Si l’on m’avait dit que ma banale existence prendrait une telle tournure… Je n’aurais pas mis un seul kopeck sur une aventure, surtout avec une fan du groupe dans lequel je joue. J’avais toujours fait preuve de malchance et de maladresse avec la gente féminine, et ce, depuis l’adolescence et cette fameuse période où les hormones sexuelles mâles font parler d’elles. J’avais enchaîné les râteaux les uns après les autres…parce que je ne savais tout simplement pas m’y prendre correctement. Cependant, les filles du collège et du lycée jugeaient l’emballage du produit sans chercher à en goûter le moindre petit morceau. Avec le temps, j’ai appris à faire avec. Je me suis construit un blindage de plus en plus épais sans toutefois ne pas fermer la porte de mon cœur. Dès qu’une fille me plaisait, je me jetais à l’eau. Mon estime de moi-et donc moi- en prenait un coup dès que la fille répondait à mes mots doux par la négative. C’est ainsi que j’ai petit à petit fermé ma porte aux femmes, même à celles qui auraient très bien pu avoir un faible pour moi. A vingt-quatre, vingt-cinq ans, j’avais été amoureux d’une femme pour la première fois. J’étais persuadé que nous étions faits l’un pour l’autre et que nous pouvions nous apporter beaucoup, l’un à l’autre. Malheureusement, ce ne fut qu’une débâcle, une débâcle de plus à ajouter à mon compteur personnel. Cette femme s’était jouée de moi, et avait joué avec les sentiments et les attentions sincères que je lui portais. Ce chagrin d’amour a duré un temps, mais je suis passé depuis à autre chose. Le naturel revenant au galop, je me dis après tout que cette femme n’en valait pas la peine, et que d’autres femmes méritaient davantage d’attention et de considération. En d’autres termes, j’ai appris à me rouvrir pas à pas à elles.

J’écris depuis que j’ai quinze ans. À la base, il s’agissait purement et simplement d’une thérapie. A la longue, l’écriture est restée un besoin dans mon existence. Je m’en sers pour transformer quelque chose de négatif en positif. J’écrivais à la base des textes de chansons… bien que je ne sache jouer d’aucun instrument. J’écrivais aussi des poèmes. A l’âge de quinze ans, j’écoutais énormément de R&B, et je calquais en quelque sorte ce que faisait M.Pokora et bon nombre de ses confrères. J’aimais Mariah Carey, et je salivais devant la plastique des chanteuses R&B et pop du Nouveau Monde. Avec l’âge, mes influences ont changé. J’ai délaissé le R&B et les histoires où les chanteurs chantent leur amour pour une belle et où ils rêvent de s’unir à elle. Je me suis mis à écouter des groupes comme U2, Queen ou encore Depeche Mode, des artistes solo comme David Bowie, Bruce Springsteen. C’est en écoutant les paroles tourmentées ainsi que les mélodies électroniques de Depeche Mode que l’éclair m’est venu, si je puis dire.Martin Gore est un auteur-compositeur dont les mots et les airs me touchent au plus haut point. De plus, le personnage scénique qu’il incarne est quelque chose qui me parle. Discret sur le devant de la scène, mais qui n’en pense pas moins backstage.

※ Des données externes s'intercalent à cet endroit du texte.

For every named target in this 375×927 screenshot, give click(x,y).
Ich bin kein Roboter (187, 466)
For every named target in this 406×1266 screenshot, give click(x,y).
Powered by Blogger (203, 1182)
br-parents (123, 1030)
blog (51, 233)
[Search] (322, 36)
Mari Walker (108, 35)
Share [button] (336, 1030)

C’est ainsi que je me suis acheté mon premier synthétiseur, un Roland. J’ai collé des notes synthétiques à mes textes. Si Martin était mon nouveau gourou artistique, mes influences littéraires étaient et restent aujourd’hui encore variées: Pétrarque, Ronsard, Ovide, Verlaine ou encore Apollinaire. Je faisais mes gammes et mes classes petit à petit, lentement mais sûrement, dans mon coin. Je continuais aussi d’écrire. J’avais même commencé à publier mes textes sur un blog (que je continue toujours de tenir régulièrement avec amour). C’est ainsi qu’un groupe de rock de la capitale avait pris contact avec moi. C’était un groupe qui chantait en anglais et qui ne jurait apparemment que par ces groupes anglo-saxons des années 1980: U2, The Cure, INXS ou encore… Depeche Mode. Côté mélodies, ils avaient – semble t-il – de la matière et envisageaient d’incorporer un peu d’électronique à leur musique. Mais, ils disaient être confrontés au syndrome connu et universel de la page blanche. Nous avons fait connaissance via e-mail. Ils m’ont proposé de rejoindre leur formation. Ils m’ont chargé d’écrire les paroles de leurs futures chansons.

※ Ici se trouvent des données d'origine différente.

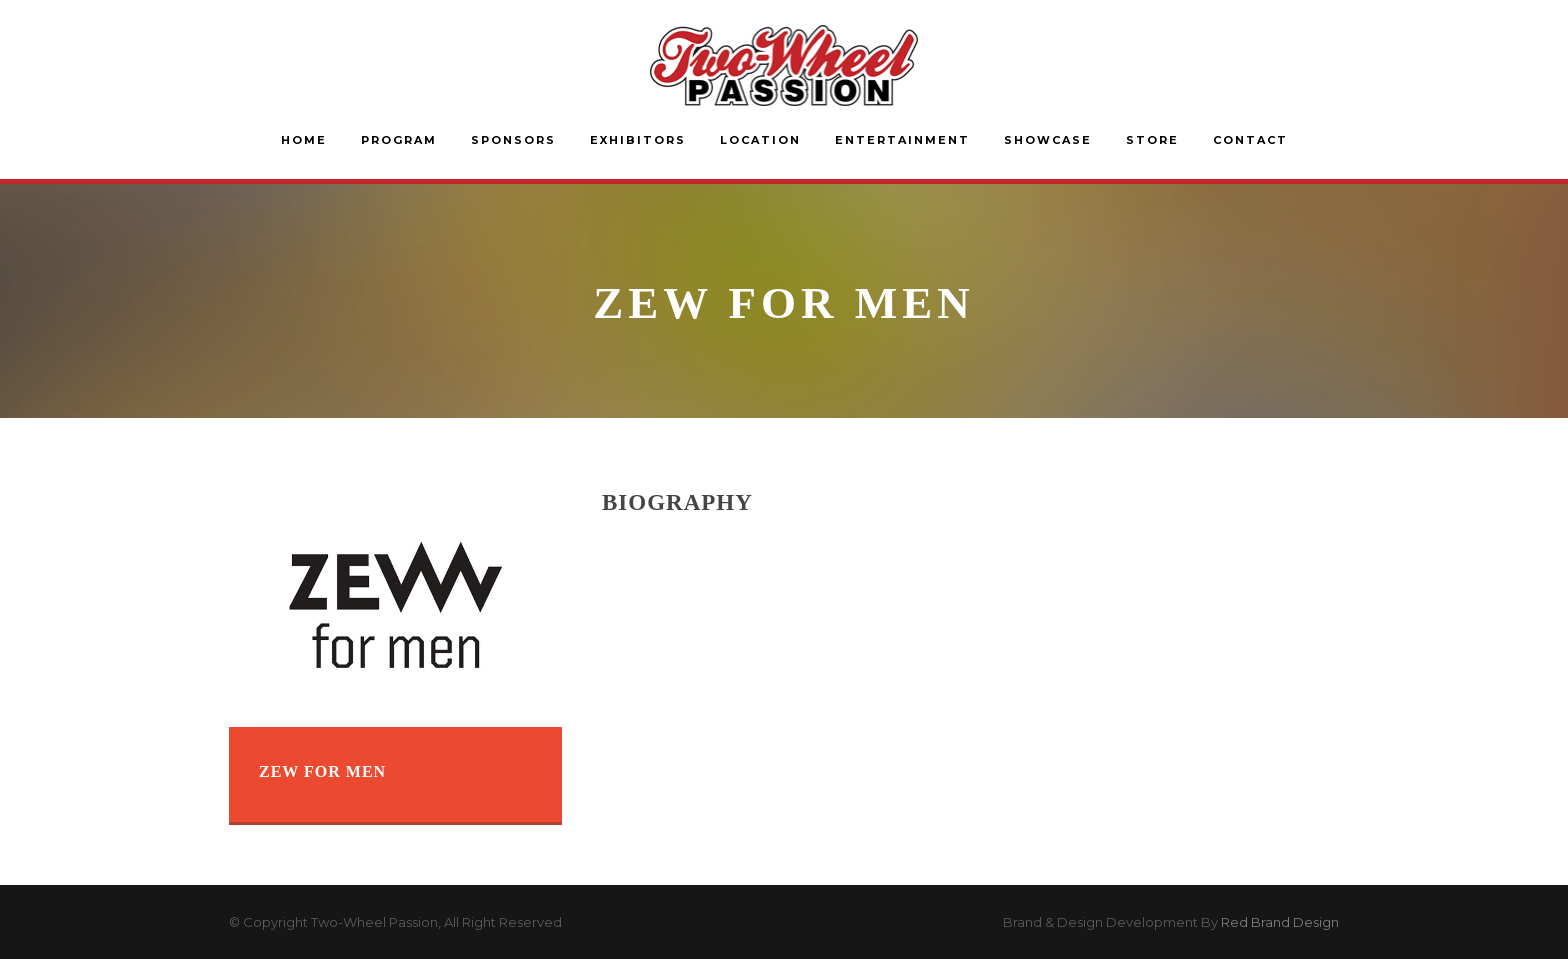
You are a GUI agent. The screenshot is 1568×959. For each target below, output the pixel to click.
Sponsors (513, 140)
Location (760, 140)
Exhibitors (638, 140)
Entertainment (902, 140)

Thomas est le batteur du groupe. Anthony, le chanteur et guitariste (aussi le musicien aimé de ces filles)Alexandre (Alex pour les intimes), le bassiste. Moi, B****t, je suis devenu le quatrième trublion de la formation, aux claviers et aux chœurs.

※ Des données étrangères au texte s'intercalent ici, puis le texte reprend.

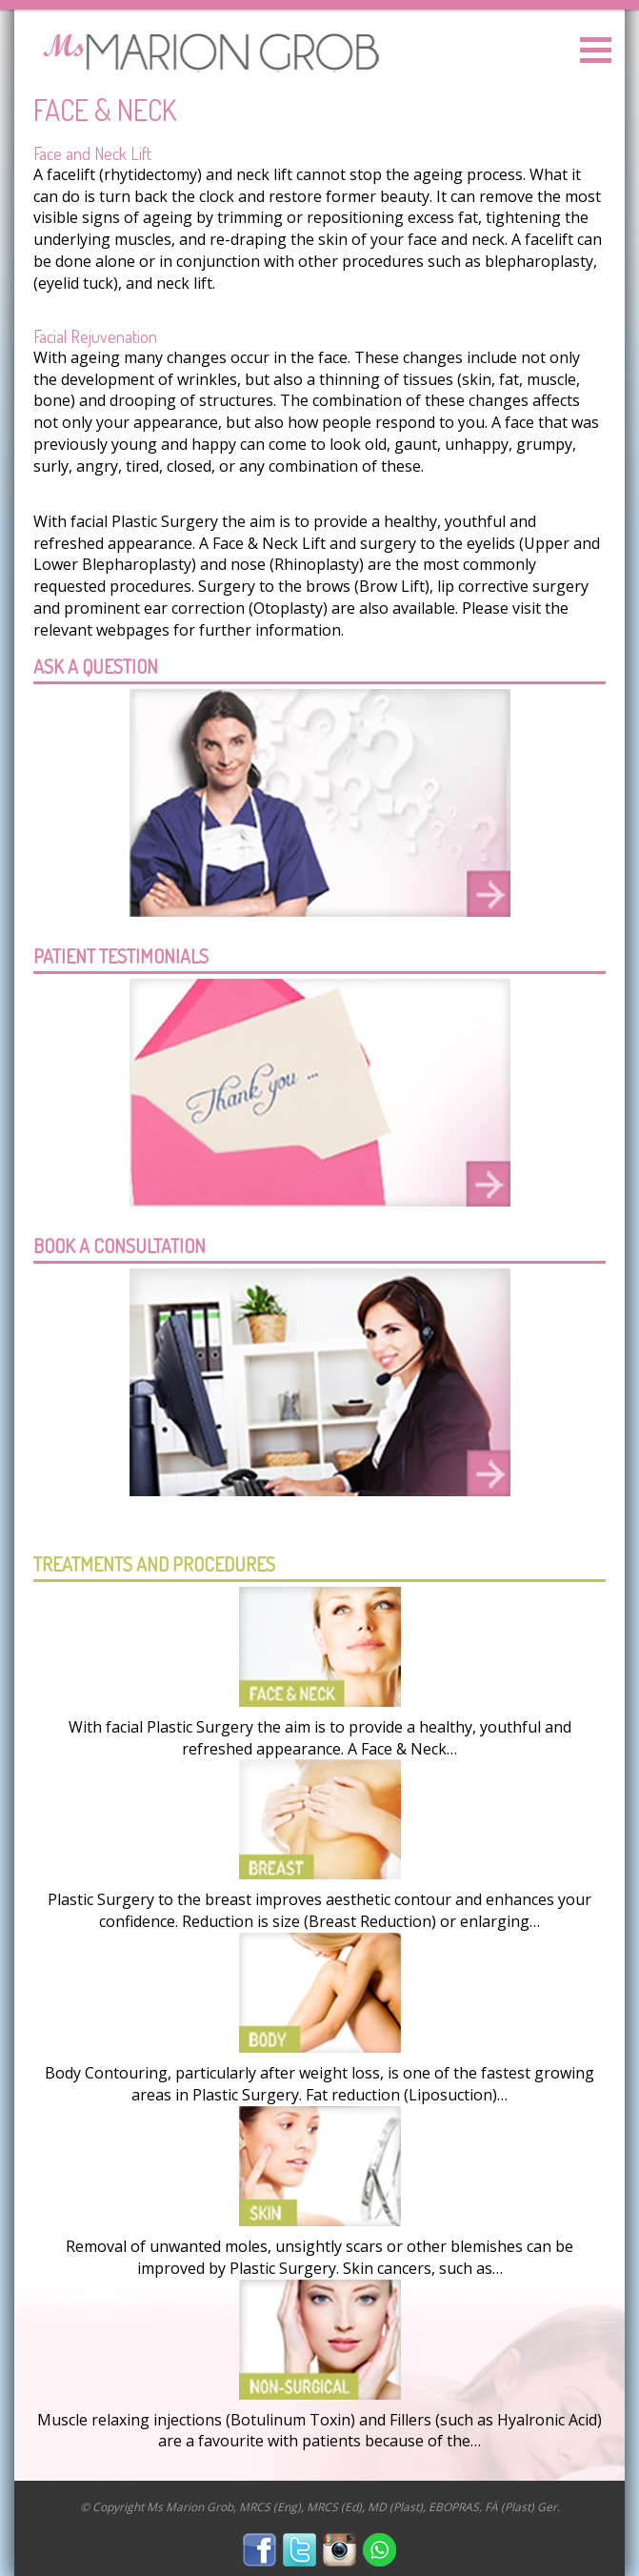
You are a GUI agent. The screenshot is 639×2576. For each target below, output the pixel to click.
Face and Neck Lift (92, 153)
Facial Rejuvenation (95, 336)
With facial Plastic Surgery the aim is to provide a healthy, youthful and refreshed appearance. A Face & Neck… (320, 1737)
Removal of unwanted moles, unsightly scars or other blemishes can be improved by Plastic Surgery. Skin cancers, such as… (319, 2257)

Presque caché derrière mon synthé Moog, je jouais en tant que partie du groupe. Oh… il pouvait m’arriver d’exécuter un solo de temps en temps, en fonction de nos compos. Mais, je n’étais pas du genre à me mettre en avant. Je n’aimais pas ça. Les gars aimaient les sonorités vintage de mon Moog. Elles leur rappelaient les bandes-originales de films genre Orange mécanique, et autres chansons glam rock et rock progressif des années 1970. Ils étaient tombés dessus à l’occasion d’une répète chez moi, un jour. En fait, nous étions en plein dans l’écriture d’une chanson, et c’était la première fois que les gars venaient chez moi. Jusqu’alors, soit ça se fait dans notre local de répétition, ou bien soit chez l’un des trois autres. Jusqu’alors, je jouais avec un synthé Casio. Au cours d’une pause, ils étaient donc tombés sur le Moog, et limite, c’était le plus beau jour de leur vie. Comme s’ils venaient de gagner à l’Euro Millions ! Ils n’en revenaient pas. Ils m’ont demandé de jouer un peu de notre compo en travaux sur ce synthé vintage analogique. Et là, c’était le coup de foudre. Il n’y en avait plus que pour ce bon vieux Moog. En contrepartie, je demandai à ce que l’on s’essaie à des chansons dans notre bonne vieille langue de Molière. L’anglais, c’est bien beau. C’est une langue mondiale. Mais, tout le monde ne le comprend et ne le parle pas forcément. Et puis… Le français est une belle langue quand même, non? C’est justement pour l’écriture de ce morceau (un de nos classiques : Les chansons pour se dire je t’aime) que les gars ont accepté mon idée.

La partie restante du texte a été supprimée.